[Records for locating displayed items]
····················

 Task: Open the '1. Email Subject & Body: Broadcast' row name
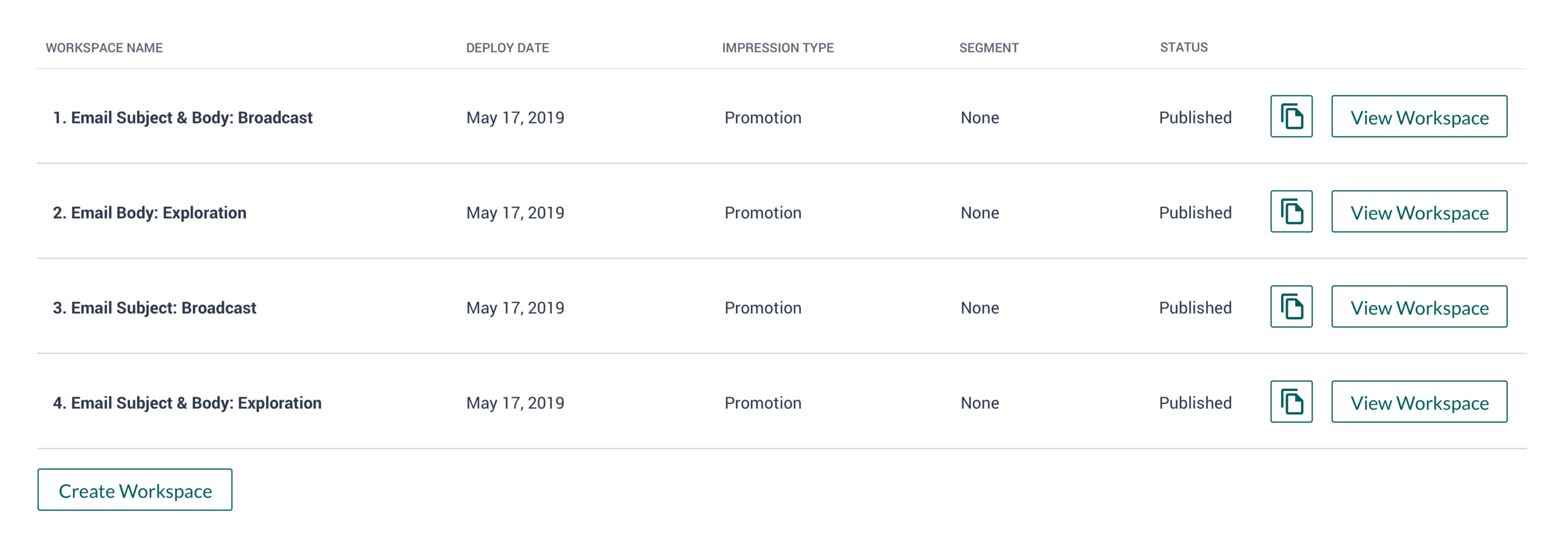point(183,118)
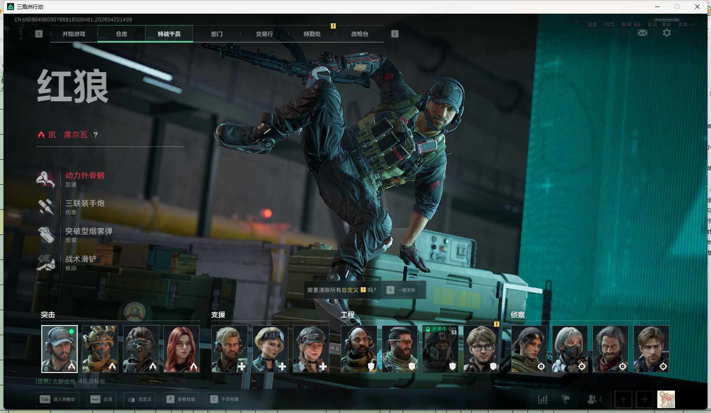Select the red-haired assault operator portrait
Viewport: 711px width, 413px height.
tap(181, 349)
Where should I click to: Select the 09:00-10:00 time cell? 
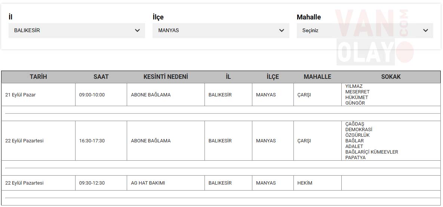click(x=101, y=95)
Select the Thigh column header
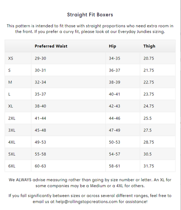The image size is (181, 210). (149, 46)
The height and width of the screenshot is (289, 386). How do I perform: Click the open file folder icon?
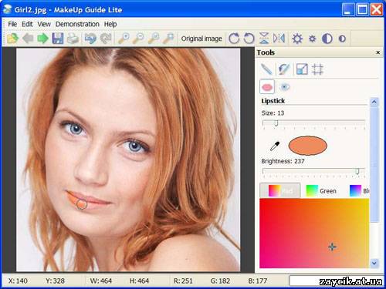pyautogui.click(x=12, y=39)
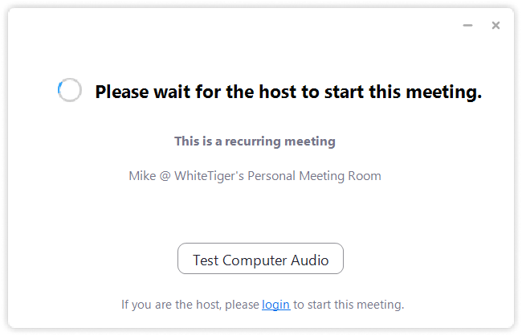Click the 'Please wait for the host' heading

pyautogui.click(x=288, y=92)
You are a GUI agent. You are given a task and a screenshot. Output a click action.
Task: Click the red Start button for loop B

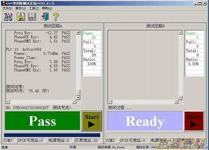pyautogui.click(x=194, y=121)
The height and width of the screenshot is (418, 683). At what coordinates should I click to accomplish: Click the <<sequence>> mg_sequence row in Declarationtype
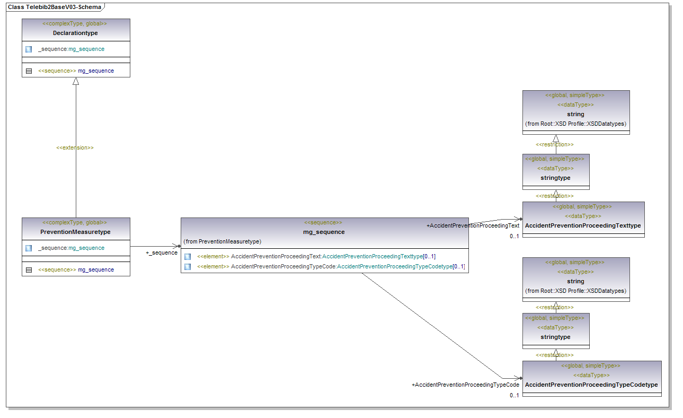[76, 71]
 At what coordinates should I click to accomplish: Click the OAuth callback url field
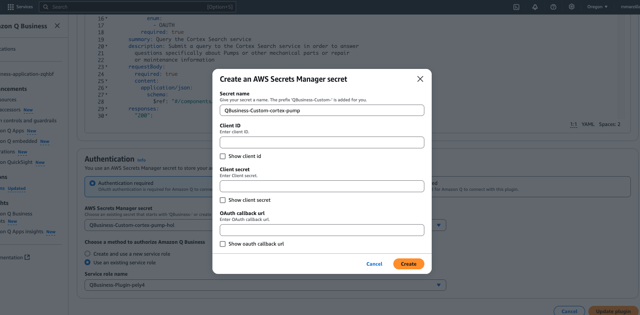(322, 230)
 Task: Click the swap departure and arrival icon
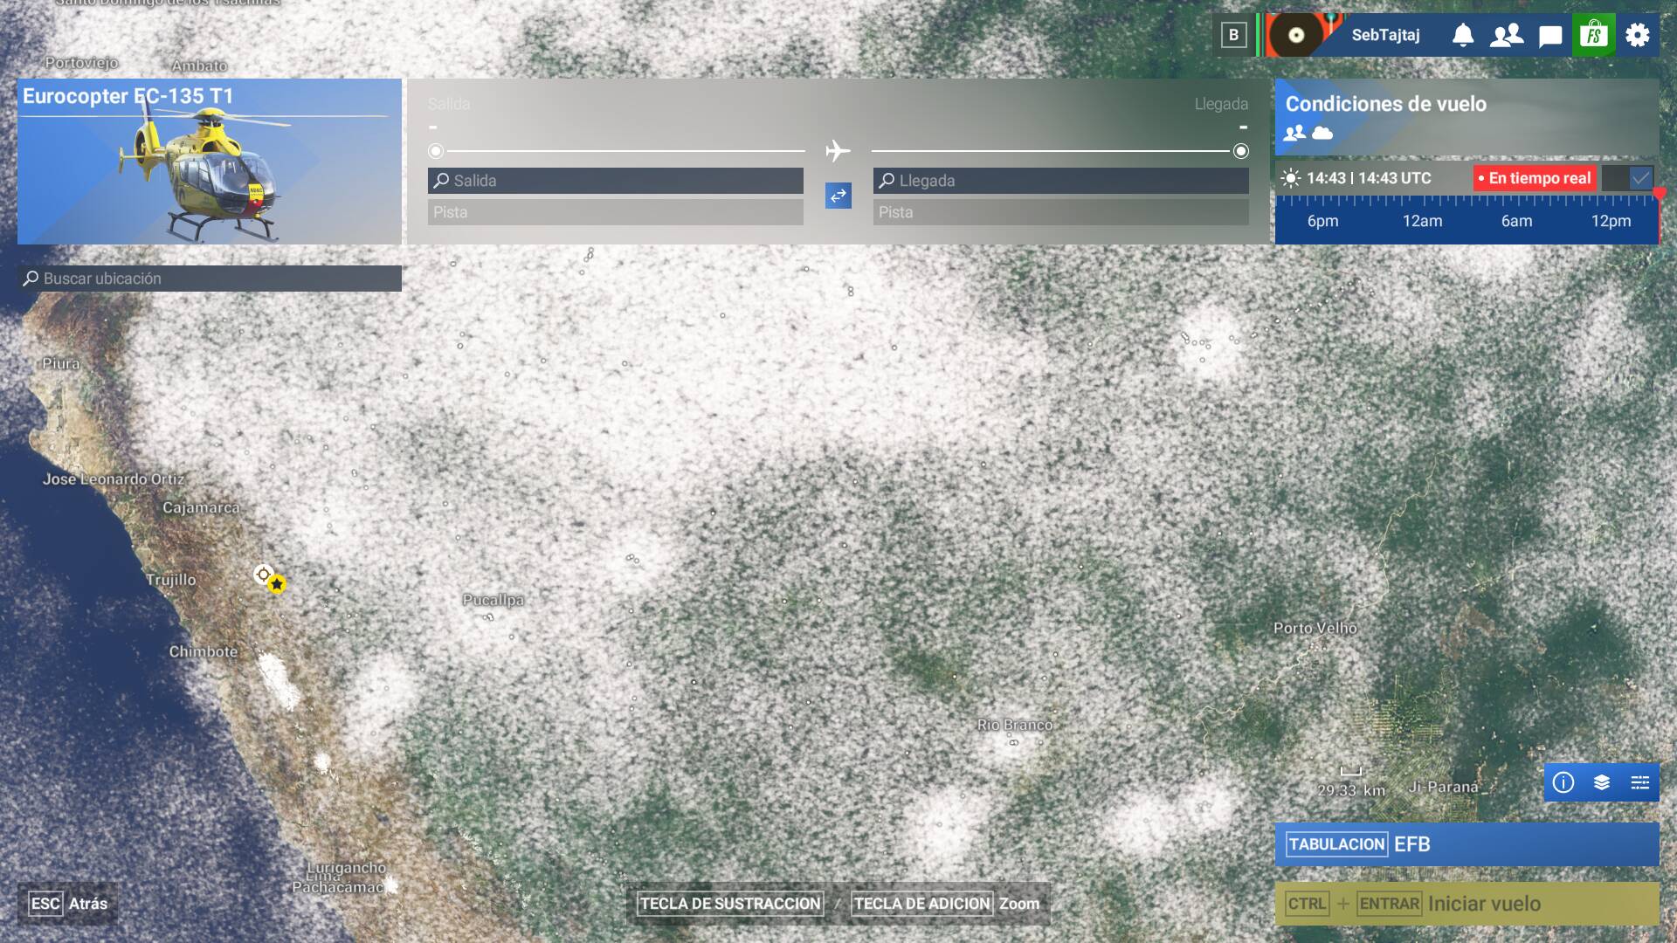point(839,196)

····················

WHAT YOU SHOULD DO: Return the lines above word for word, with the pictures left out.

COMPLETED EXERCISE:
 Task: Open the '1. Email Subject & Body: Broadcast' row name
point(183,118)
Select the red-haired assault operator portrait
Viewport: 711px width, 413px height.
tap(181, 349)
Where should I click to: Select the 09:00-10:00 time cell? 
click(x=101, y=95)
Select the Thigh column header
The image size is (181, 210). (149, 46)
The height and width of the screenshot is (289, 386). How do I perform: Click the open file folder icon?
pyautogui.click(x=12, y=39)
Click the 'Please wait for the host' heading

pyautogui.click(x=288, y=92)
You are a GUI agent. You are given a task and a screenshot. Output a click action.
Task: Click the red Start button for loop B

pyautogui.click(x=194, y=121)
The height and width of the screenshot is (418, 683). At what coordinates should I click to accomplish: Click the <<sequence>> mg_sequence row in Declarationtype
[76, 71]
 At what coordinates should I click to accomplish: Click the OAuth callback url field
(322, 230)
 Task: Click the swap departure and arrival icon
point(839,196)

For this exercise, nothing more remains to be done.